Lateral Entry

Mains Marks Booster     1st August 2023        
Samadhaan

Lateral entry in India involves hiring non-civil servants for high government positions. It adds topic expertise, varied perspectives, and specialized talents to the bureaucracy. 

Present Status:

  • Lateral entrants were recruited in two tranches: eight joint secretaries (JS) in 2019 and 30 officers (3 JS, 18 directors and 9 deputy secretaries) in 2022. 
    • All of them are on three years’ contract, which can be extended for two more years, with pay and perks being the same as their peers in permanent bureaucracy.

Need for lateral entry:

Need for lateral entry:

  • Expertise and Specialized Skills: Lateral entry recruits’ experts with specialised knowledge and skills not widely available in the public service. This can help the government solve difficult problems and control specialised regions. 
  • Lateral entrants can bring new ideas, perspectives, and problem-solving methods. 
    • Nandan Nilekani, Montek Singh Ahluwalia, Vijay Kelkar, Arvind Subramanian, and Raghuram Rajan are outsiders who run committees and organisations.
  • Efficiency and Effectiveness: Lateral entry can streamline operations, use technology, and bring best practises from other sectors to government.
    • RV Shahi, the Union power secretary from 2002 to 2007, also came from the private sector.
  • Fill the officer vacancy gap: roughly 1,500 IAS officers are needed (Ministry of Personnel Data)—Baswan Committee (2016) recommended lateral entry. 
  • Bridging the Talent Gap

Challenges for Lateral entrants:

  • Difficulty adapting to the hierarchical work culture, which includes how individuals interact, how fast they work, how well they know the regulations, and how punctual they are.
    • Because they won't have a fair shot at top management, current authorities may lose motivation.
  • Short tenure: Given their short tenures of 3 to 5 years, it is difficult to preserve transparency and accountability for private people' judgements.
  • Lack of field experience: Entry-level officers may have domain knowledge but no field experience.
  • Representation of society: Reservations for Lateral Entry recruiting are unknown.
  • Transparency in recruitment: Discretion on lateral entry might be accused of being "politically motivated," undermining the system.
  • May encounter bureaucratic opposition
    • Lack of cooperation: existing officials may be unwilling to collaborate with outsiders, resulting in inevitable confrontations between generalists and specialists.

Arguments against lateral entry:

  • Field Experience: The civil service has more field experience than external talent. 
  • Issue with implementation: Career civil employees are better at connecting policy making and ground level execution than external talent. 
  • History of Failures: Even domain specialists fail sometimes. Example: Air India. 
  • Non-conducive atmosphere: The enabling atmosphere has a huge impact on efficiency, and even the finest managers can't create outcomes in a lousy operating environment like red tape.
  • Motivated interest: People have varied interests and motives.

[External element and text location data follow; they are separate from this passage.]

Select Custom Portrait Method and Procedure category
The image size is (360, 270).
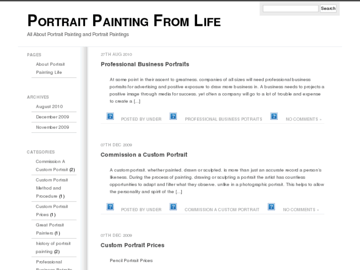[x=51, y=188]
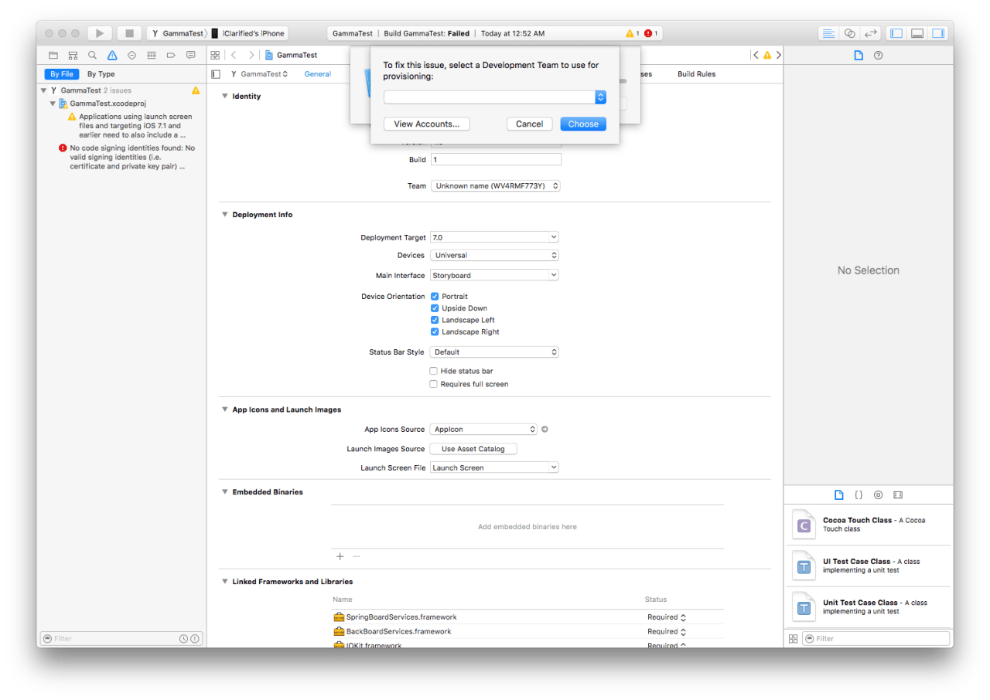The width and height of the screenshot is (990, 700).
Task: Click the Run (play) button
Action: 100,33

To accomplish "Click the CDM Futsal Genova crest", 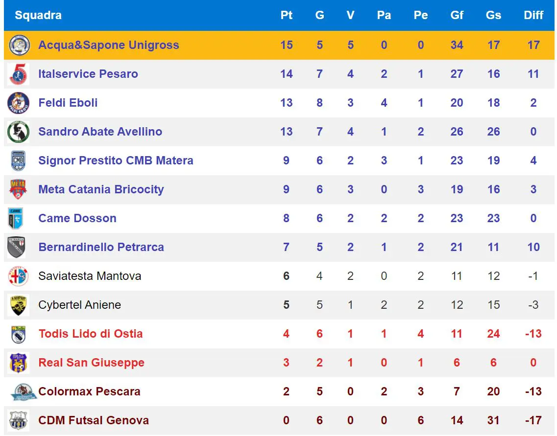I will tap(19, 421).
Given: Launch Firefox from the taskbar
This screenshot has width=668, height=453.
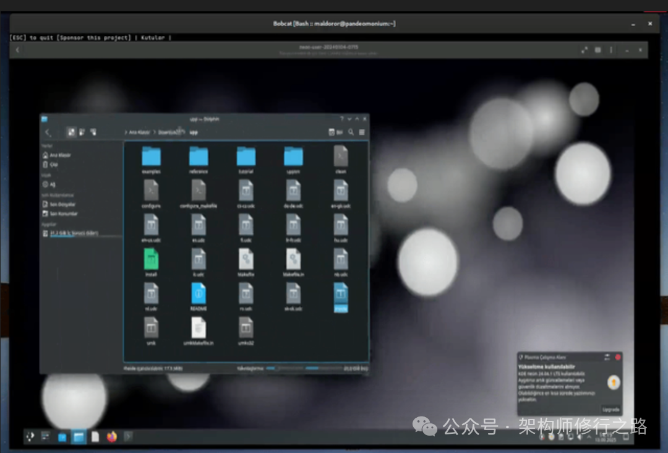Looking at the screenshot, I should pyautogui.click(x=111, y=437).
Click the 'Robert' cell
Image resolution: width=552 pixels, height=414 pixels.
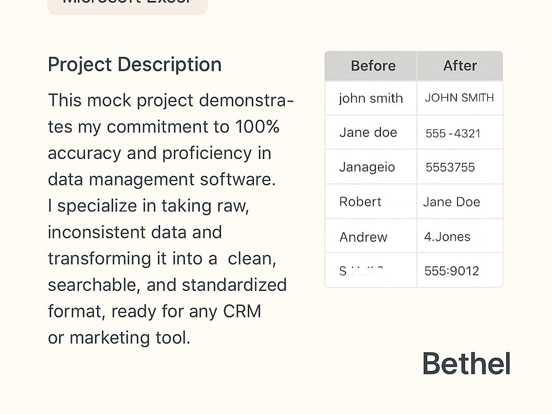[x=371, y=201]
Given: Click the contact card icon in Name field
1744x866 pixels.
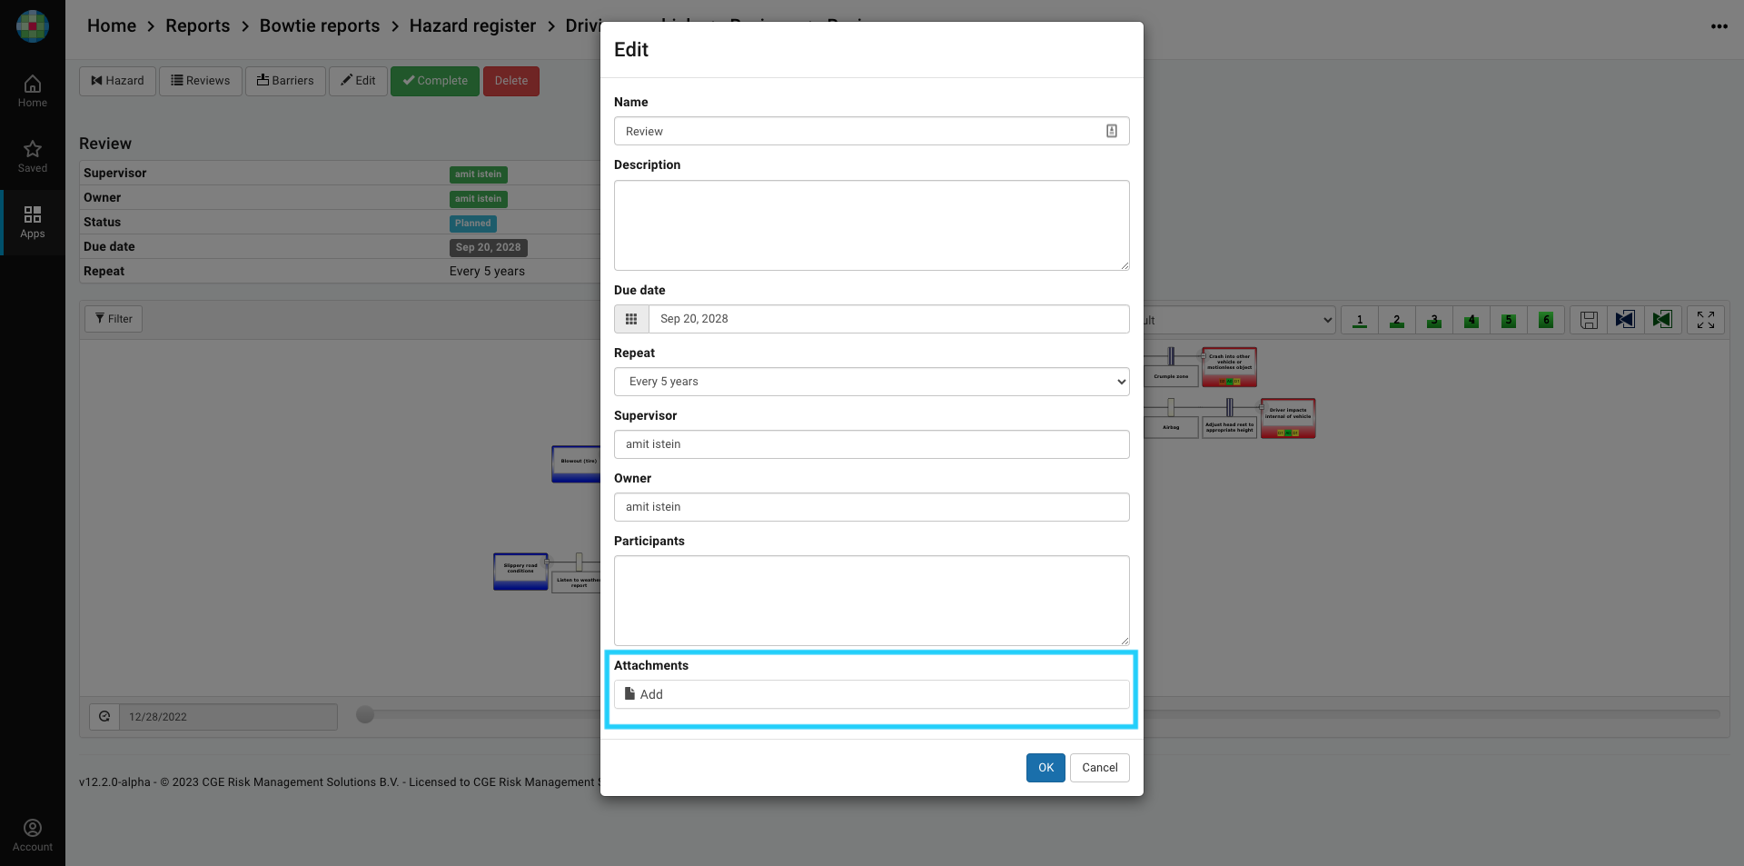Looking at the screenshot, I should coord(1111,131).
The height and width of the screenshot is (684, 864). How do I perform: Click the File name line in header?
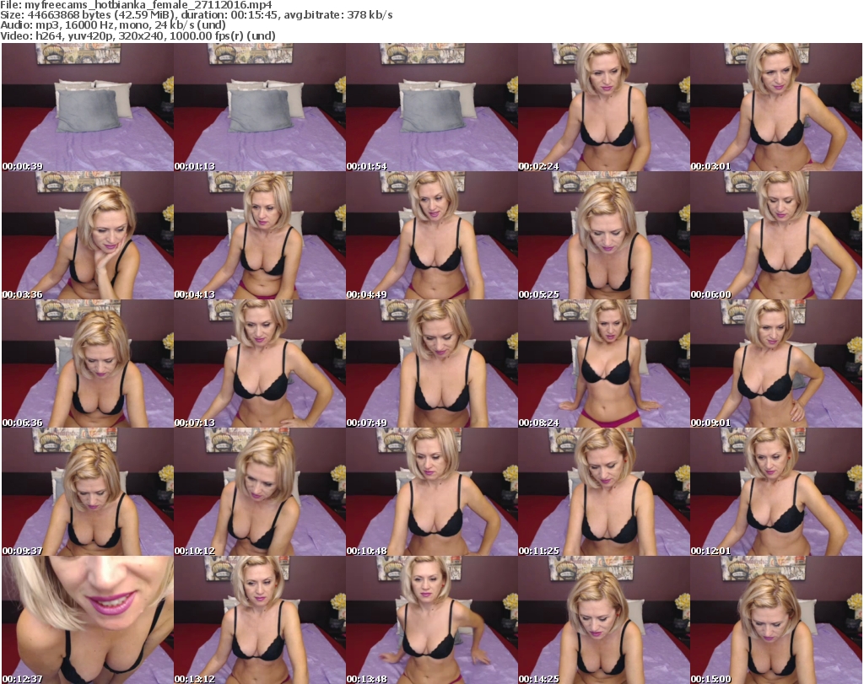136,5
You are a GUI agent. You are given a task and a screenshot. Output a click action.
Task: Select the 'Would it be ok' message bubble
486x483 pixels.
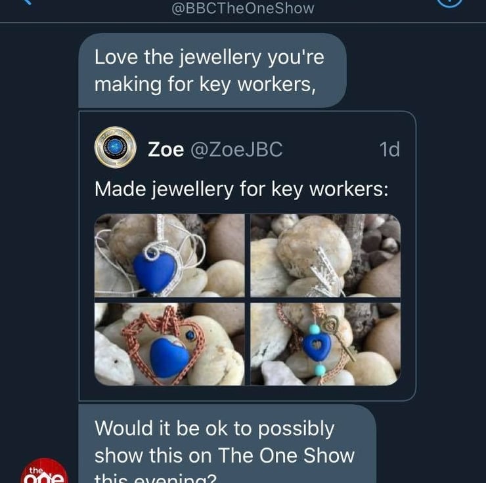227,444
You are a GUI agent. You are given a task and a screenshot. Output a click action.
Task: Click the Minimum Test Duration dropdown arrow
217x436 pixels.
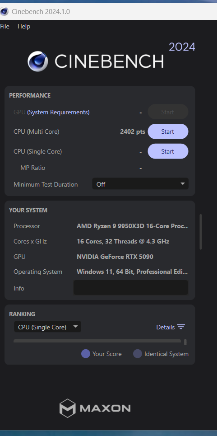click(x=182, y=184)
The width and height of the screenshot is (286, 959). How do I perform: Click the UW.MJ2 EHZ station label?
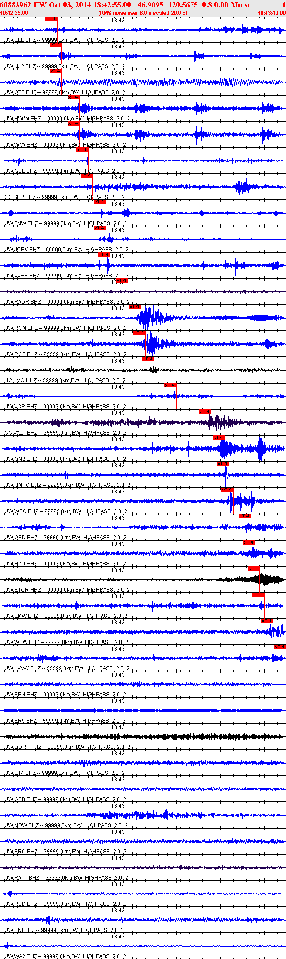tap(20, 66)
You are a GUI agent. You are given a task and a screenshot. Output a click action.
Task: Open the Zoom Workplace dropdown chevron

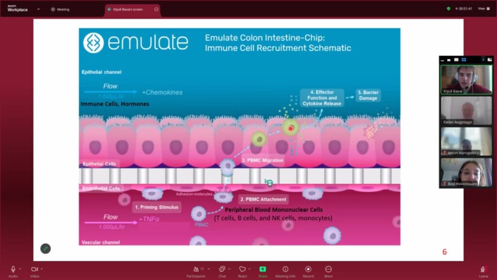[x=38, y=9]
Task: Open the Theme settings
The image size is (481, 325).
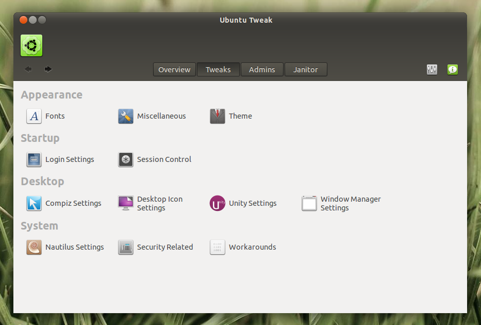Action: click(231, 116)
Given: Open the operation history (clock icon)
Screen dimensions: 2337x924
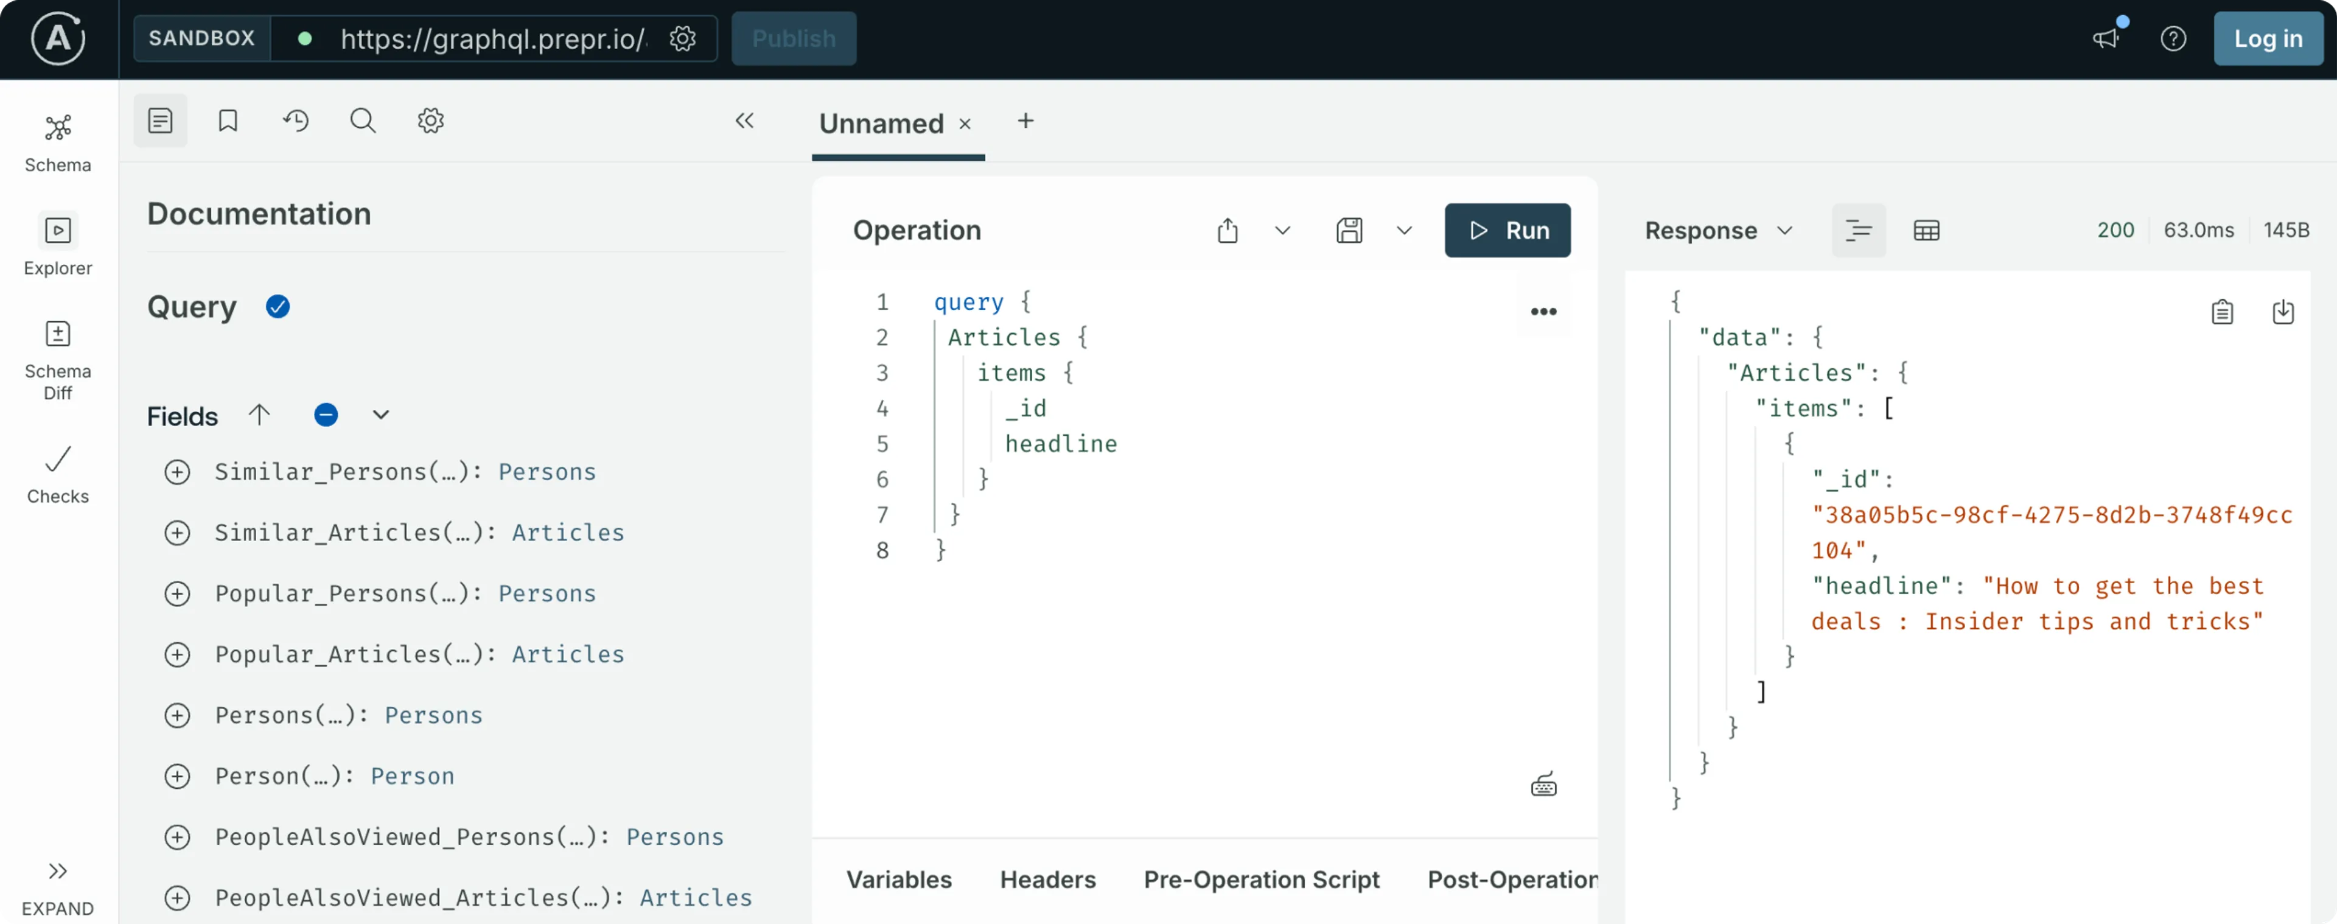Looking at the screenshot, I should [295, 121].
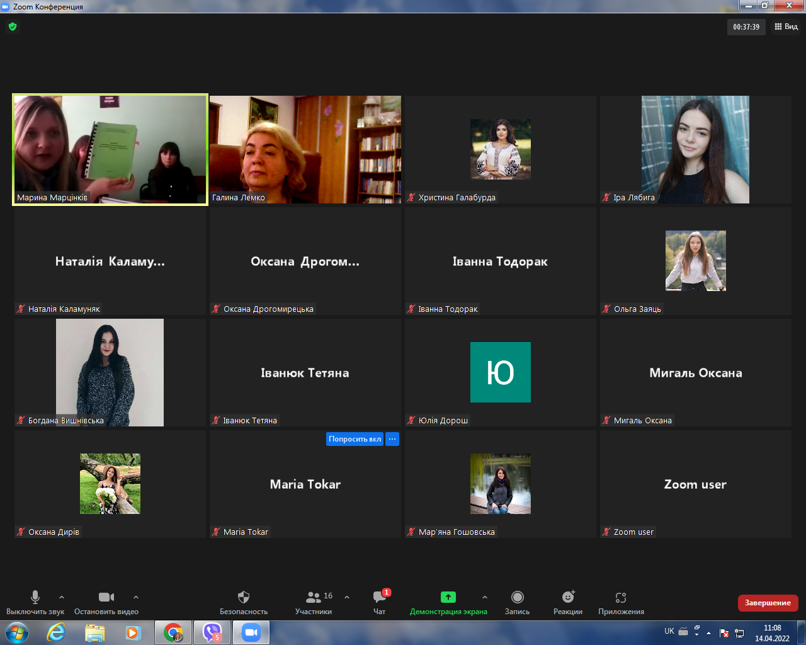Expand video options arrow beside camera
The width and height of the screenshot is (806, 645).
(x=136, y=597)
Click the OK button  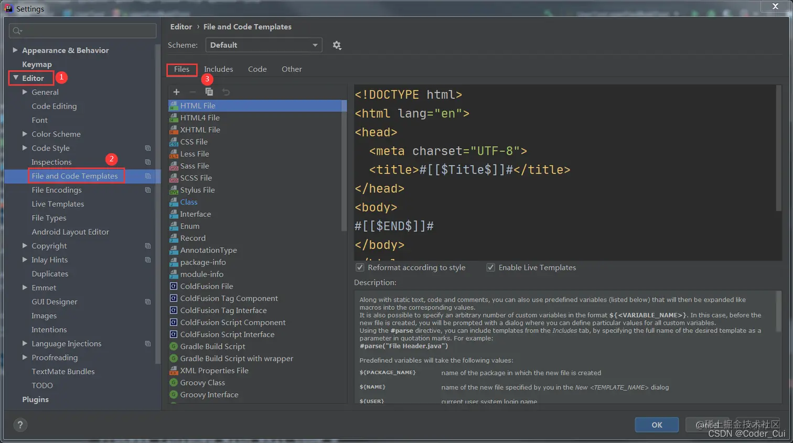click(656, 425)

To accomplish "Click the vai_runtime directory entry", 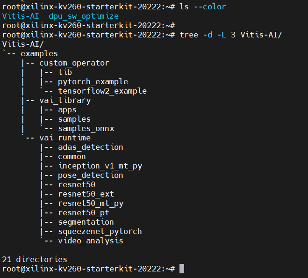I will (65, 138).
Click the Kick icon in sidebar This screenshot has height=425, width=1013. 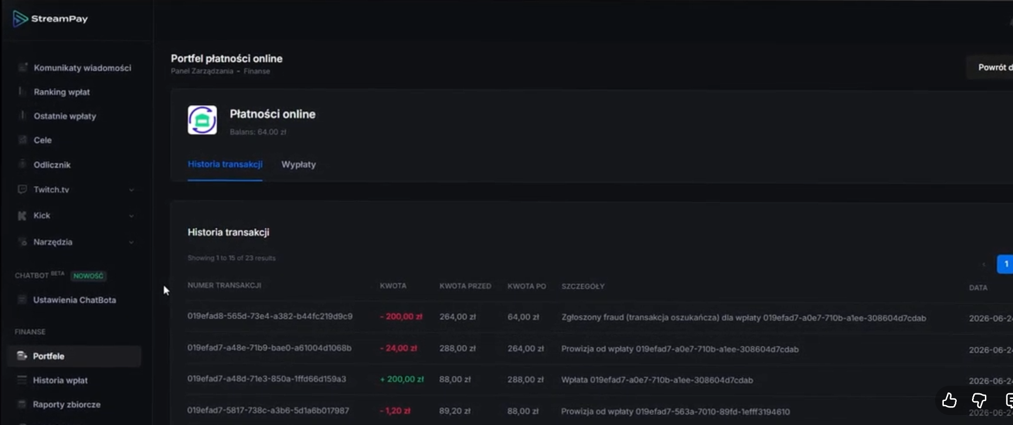[x=22, y=216]
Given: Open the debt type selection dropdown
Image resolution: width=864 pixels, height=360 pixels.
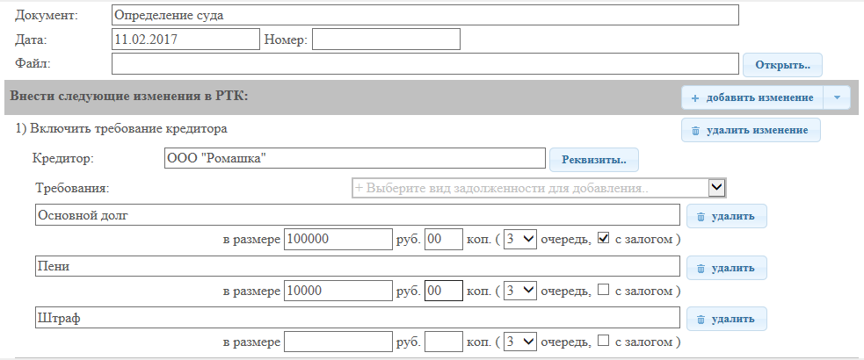Looking at the screenshot, I should coord(538,187).

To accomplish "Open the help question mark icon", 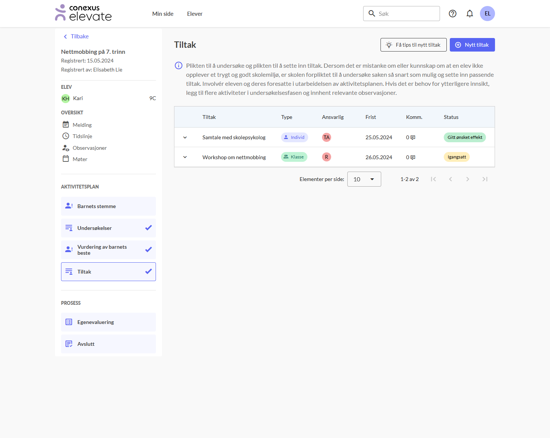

Thus, short-term lateral entry of officials can lead to unethical practises.
  • Internal conflict: A large-scale lateral induction will result in a vote of no confidence in the government personnel management system.
  • Undermines civil servants' role: Civil servants are institutionalised and efficient. They'll be demoralised by lateral entry. 
  • All of the recruits are not joining: Nine joint secretaries were chosen in 2019, eight of whom joined. One director-level inductee did not join the civil aviation ministry in the second round.

Way forward

  • Strengthening the recruitment process: Instead of lateral entry, focus on strengthening the recruitment process. Transparency, efficiency, and merit-based examination of candidates' knowledge, skills, and competencies might improve it.
  • Training and capacity building: Instead of depending on lateral entry to bring in specific expertise, investing in comprehensive training and capacity-building programmes can help existing civil servants expand their skills and knowledge. 
  • Facilitating internal mobility and career progression: Job rotations, secondments, and cross-training allow this. 
    • A career advancement framework with clear promotion standards might also encourage civil servants to specialise in their specialties.
  • Collaboration and partnerships: Instead of relying entirely on the civil service's experience, external organisations can bring in specialised knowledge and skills. 
  • Leveraging technology and innovation: Technology and innovation can boost civil service efficiency. 
    • Digital transformation, data analytics, automation, and artificial intelligence can improve service delivery, expedite operations, and boost public servants' skills.

Conclusion

  • While there are challenges associated with lateral entry, a well-designed and carefully implemented approach can harness the potential benefits and contribute to more effective governance and public service delivery in India.